A few years ago I wrote a post on spiritually moving great art. Since then I have kept a Google Doc where I keep copies of good art that I find, so I thought it was time for a part II. Don’t worry, this isn’t another excuse to be a shill for the glorious AI revolution where people demonstrably can’t tell the difference between AI and non-AI creative products and the artist community goes the way of blacksmithery. (Okay, trolling over.) As far as I know all of this art is made by people with warm flesh and beating hearts.
As a warning, my artistic tastes aren’t super avant-garde, and some would consider them kitsche, but I’m not sure I buy the premise that the more avant garde stuff is a doorway to some higher realm or deeper insight if you spend the time or are naturally artsy and cool enough to get it.
The Angelus by Jean-François Millet. Moving depiction of the simple faith of Catholic peasants dutifully reciting their daily prayers.
Crucifixion (Corpus Hypercubus) by Salvador Dali
Like many youth of a certain age I had a phase where I read whatever I could get my hands on about the fourth dimension, and even got to state in the science fair for some speculative math about four dimensional geometry (which I later discovered had already been postulated a billion years ago, but it was good enough for a junior high school science fair in 2000s Utah).
Anyway, for those of you who did not go through a youthful obsession with four dimensional space, in the same way that a cube can be unfolded into a two dimensional space, the hypercube net is what a four-dimensional cube would look like unfolded into three dimensions, and it looks like a cross, so Dali found a way to connect the religious and mathematically transcendent. The idea of connecting the religious to high-level physical and mathematical reality is intriguing to me, as sort of a way to tie all ultimate reality together (or to “circumscribe all truth into one whole” as it were). The infinite space and tiles in the background gives it an added layer of, I don’t know what the word would be for it, abstraction?

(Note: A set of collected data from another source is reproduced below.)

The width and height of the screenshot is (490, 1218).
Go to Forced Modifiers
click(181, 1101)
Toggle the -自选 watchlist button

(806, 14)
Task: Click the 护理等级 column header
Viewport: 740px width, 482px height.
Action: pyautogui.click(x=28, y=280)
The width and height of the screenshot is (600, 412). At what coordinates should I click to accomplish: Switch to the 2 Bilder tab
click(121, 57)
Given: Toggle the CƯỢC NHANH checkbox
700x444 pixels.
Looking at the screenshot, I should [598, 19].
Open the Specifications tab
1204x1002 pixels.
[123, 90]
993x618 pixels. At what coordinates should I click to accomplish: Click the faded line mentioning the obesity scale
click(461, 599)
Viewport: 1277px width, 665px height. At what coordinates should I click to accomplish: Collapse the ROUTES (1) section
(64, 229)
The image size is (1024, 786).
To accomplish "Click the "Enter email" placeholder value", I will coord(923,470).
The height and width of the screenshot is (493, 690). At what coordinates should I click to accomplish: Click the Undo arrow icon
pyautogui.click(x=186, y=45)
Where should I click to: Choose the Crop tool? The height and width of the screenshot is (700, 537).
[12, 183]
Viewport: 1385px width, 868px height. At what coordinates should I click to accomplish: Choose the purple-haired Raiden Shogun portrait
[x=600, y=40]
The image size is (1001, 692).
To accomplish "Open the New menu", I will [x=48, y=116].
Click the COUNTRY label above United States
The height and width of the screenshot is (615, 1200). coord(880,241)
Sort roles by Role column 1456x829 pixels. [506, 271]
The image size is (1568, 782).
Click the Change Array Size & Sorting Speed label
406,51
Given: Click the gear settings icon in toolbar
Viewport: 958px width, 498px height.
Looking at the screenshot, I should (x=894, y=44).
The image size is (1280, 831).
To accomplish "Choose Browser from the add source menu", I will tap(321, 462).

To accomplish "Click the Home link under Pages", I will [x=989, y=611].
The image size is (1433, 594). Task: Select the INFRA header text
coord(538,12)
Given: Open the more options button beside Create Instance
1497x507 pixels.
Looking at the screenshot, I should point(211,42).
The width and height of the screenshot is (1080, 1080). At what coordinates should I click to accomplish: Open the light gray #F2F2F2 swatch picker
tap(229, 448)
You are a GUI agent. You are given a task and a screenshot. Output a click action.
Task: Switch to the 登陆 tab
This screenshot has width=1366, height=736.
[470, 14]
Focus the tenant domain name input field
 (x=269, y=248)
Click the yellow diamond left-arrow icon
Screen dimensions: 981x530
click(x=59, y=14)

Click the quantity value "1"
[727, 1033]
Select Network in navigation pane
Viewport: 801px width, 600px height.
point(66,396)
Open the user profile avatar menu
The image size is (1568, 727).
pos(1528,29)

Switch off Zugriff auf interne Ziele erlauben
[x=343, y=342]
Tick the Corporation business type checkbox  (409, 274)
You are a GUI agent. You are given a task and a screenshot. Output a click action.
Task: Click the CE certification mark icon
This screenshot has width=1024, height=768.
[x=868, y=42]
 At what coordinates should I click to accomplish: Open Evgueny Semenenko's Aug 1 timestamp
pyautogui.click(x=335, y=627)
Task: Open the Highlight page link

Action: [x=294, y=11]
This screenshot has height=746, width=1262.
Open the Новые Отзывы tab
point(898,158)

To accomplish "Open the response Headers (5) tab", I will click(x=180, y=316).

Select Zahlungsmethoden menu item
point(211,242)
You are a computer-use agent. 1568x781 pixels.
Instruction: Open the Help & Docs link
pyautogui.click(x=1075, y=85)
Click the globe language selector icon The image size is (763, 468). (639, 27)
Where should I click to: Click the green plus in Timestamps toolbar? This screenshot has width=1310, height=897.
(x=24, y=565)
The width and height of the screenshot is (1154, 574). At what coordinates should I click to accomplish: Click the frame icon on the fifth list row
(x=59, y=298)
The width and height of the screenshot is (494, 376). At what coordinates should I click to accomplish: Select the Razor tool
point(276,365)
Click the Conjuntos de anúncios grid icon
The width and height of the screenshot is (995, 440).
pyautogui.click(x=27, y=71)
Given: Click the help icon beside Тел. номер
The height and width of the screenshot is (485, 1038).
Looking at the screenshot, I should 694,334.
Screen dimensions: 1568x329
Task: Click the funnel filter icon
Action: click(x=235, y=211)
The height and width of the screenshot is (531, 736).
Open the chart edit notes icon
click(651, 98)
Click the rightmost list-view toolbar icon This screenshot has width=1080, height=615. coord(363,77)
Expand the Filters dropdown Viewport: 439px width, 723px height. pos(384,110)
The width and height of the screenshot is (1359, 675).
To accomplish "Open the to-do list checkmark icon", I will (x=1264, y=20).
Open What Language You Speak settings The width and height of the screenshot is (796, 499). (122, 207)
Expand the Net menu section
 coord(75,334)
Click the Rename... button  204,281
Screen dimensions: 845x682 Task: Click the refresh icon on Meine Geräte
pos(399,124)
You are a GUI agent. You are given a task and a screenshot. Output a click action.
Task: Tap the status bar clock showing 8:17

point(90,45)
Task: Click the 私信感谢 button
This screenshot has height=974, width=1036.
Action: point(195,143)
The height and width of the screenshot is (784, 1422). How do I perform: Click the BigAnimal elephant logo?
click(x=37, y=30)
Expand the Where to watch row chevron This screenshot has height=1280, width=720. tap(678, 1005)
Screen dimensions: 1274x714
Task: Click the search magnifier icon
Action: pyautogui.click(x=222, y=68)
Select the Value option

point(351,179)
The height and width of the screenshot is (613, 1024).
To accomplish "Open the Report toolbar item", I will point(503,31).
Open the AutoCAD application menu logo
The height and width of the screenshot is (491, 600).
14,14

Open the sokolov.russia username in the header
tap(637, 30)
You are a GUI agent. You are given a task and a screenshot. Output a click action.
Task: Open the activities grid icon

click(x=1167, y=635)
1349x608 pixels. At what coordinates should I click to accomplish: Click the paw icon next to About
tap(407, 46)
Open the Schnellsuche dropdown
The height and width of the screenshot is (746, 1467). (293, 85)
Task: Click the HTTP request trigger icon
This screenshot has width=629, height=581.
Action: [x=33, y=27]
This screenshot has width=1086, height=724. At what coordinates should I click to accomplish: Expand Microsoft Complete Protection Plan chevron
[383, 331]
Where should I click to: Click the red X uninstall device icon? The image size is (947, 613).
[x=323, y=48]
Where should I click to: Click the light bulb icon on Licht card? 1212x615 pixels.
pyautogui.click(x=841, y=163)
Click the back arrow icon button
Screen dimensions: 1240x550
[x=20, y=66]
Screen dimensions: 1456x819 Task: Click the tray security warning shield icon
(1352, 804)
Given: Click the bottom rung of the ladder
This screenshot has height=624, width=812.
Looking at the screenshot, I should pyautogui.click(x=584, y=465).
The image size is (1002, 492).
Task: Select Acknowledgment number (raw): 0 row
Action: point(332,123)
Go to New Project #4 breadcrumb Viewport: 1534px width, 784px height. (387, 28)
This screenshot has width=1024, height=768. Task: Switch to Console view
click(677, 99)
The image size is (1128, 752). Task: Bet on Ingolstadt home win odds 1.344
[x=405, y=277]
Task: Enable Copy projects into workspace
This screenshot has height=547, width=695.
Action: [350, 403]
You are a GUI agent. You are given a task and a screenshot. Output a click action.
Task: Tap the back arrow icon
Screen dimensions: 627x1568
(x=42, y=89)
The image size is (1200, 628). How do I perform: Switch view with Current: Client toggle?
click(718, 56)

Freedom of Worship, Saying Grace, Walking to Church, Golden Rule, Lift Up Thine Eyes by Norman Rockwell.
Similar to The Angelus above, Rockwell’s depicts a simple faith of a bygone era, plus I enjoy romanticized art. (I actually enjoy Soviet Realism art from this same time period, but obviously those don’t have the religious overtones). It appears that Lift Up Thine Eyes is in the BYU Museum of Art.
Anything from the Church Art Competition. The every-three-years International Church Art competition never fails to impress.
And yes, as a proper Mormon I like The Christus, Del Parson’s Christ in the Red Robe and He is Risen, and Harry Anderson’s Church-commissioned paintings.
The Jewish Cemetery, by Jacob van Ruisdael.
An allegorical landscape painting suggesting ideas of hope and death.
Esther and Mordecai, by Arent de Gelder
The intense personalities and emotions in this depiction of a story we love so much we gave our oldest son the odd-for-a-gentile middle name of Mordecai.
The Endless Knot, a symbol of eternity used in various religions.
Mother to Mother by Katie Garner
Katie Garner is an Utah artist who does a lot of pieces about motherhood.
Simeon the Godreceiver by Alexei Yegorov
Also loved this story of unassuming faith and devotion so much we named a son after him.
The Abbey in the Oak Wood by Caspar David Friedrich
Okay, not inspiring, but decaying religious structures of formerly vibrant, dynamic institutions (like the ones littering the East Coast) strike a particular note of deep pathos for me.
James C. Christensen religious works. There are a lot of these. His book Passage By Faith: Exploring the Inspirational Art has a nice collection of them.
Nativity by Brian Kershisnik
A favorite of my wife’s; she likes to envision all births as being accompanied by a similar phalanx of angels.